Je suis sûr qu’aller à Serpentard est une bonne raison de développer des troubles anxieux. Pas autant que Poufsouffle, certes.

En France, ces propos trouvent le même écho dans la communauté scientifique. Dans un livre paru en 2018, le neurophysiologiste Michel Desmurget, après avoir détaillé les effets nocifs de la télévision, s’est attaqué à l’influence des écrans sur un cerveau encore en formation. Et pour lui, le manque de sommeil est un élément clé pour la santé mentale. Il a des effets sur l’attention, la mémorisation, la créativité, mais il est également largement responsable de troubles du comportement, de désordres émotionnels, de troubles anxieux et d’agressivité. Et les écrans non seulement raccourcissent la durée de nos nuits, mais en diminuent également la qualité. En clair, un cerveau en pleine maturation ne peut se développer normalement face à une consommation aussi massive d’écrans récréatifs. Et ces conséquences se feront durement sentir tout au long de la vie de l’enfant.
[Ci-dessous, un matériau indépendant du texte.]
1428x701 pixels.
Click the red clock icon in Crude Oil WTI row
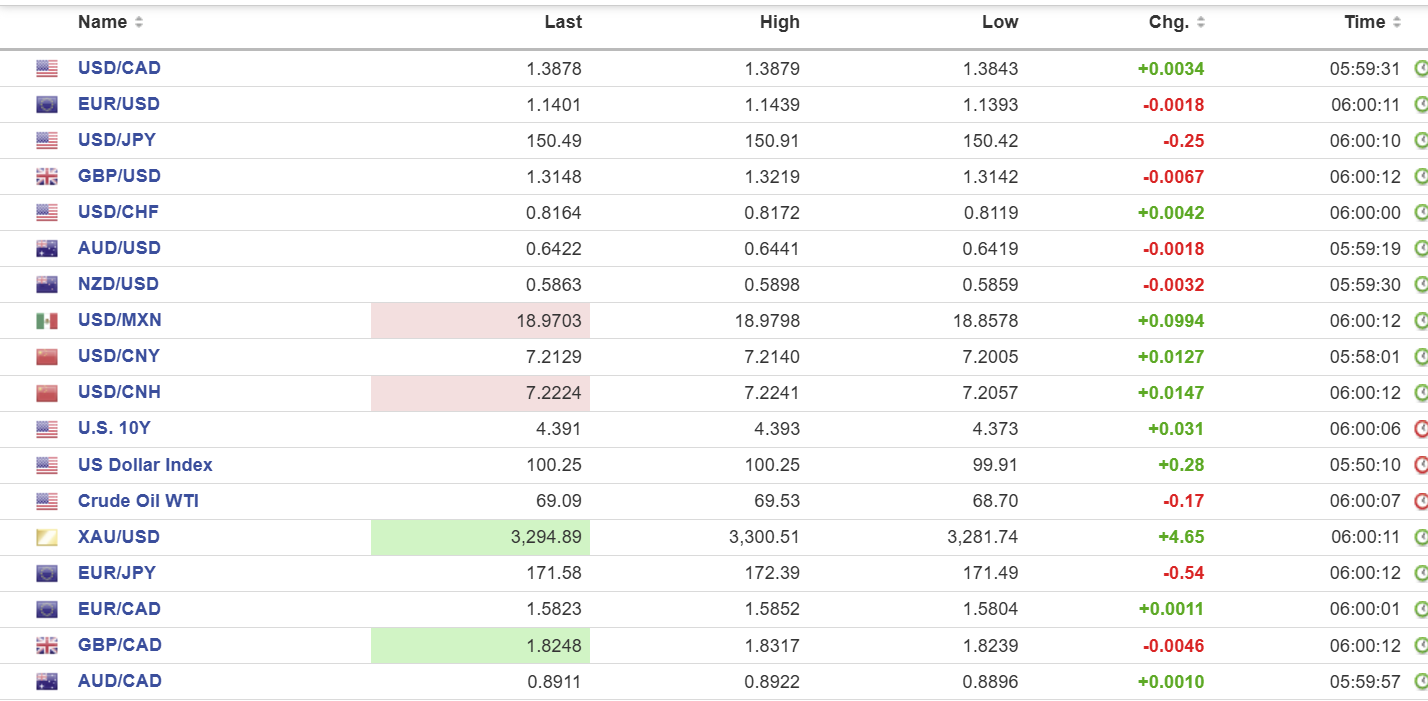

A-t-on vraiment, comme l’écrit Jean Twenge, détruit une génération ? Ce n’est pas une expérience de laboratoire. Nous ne pouvons nous permettre le luxe d’attendre, et de voir ce qui va se passer. Et blâmer les rats les gens dans leur labyrinthe leurs pratiques ne sert à rien. Des politiques publiques, des campagnes de prévention sont urgentes et nécessaires. Parce qu’à la lecture de ces données, un avenir se dessine : des catégories socio-professionnelles supérieures qui s’en sortiront toujours mieux que les autres, et des dégâts sanitaires moins importants sur leurs enfants. Avec à la clé une fracture sociale toujours plus importante. Liberté, égalité, connecté.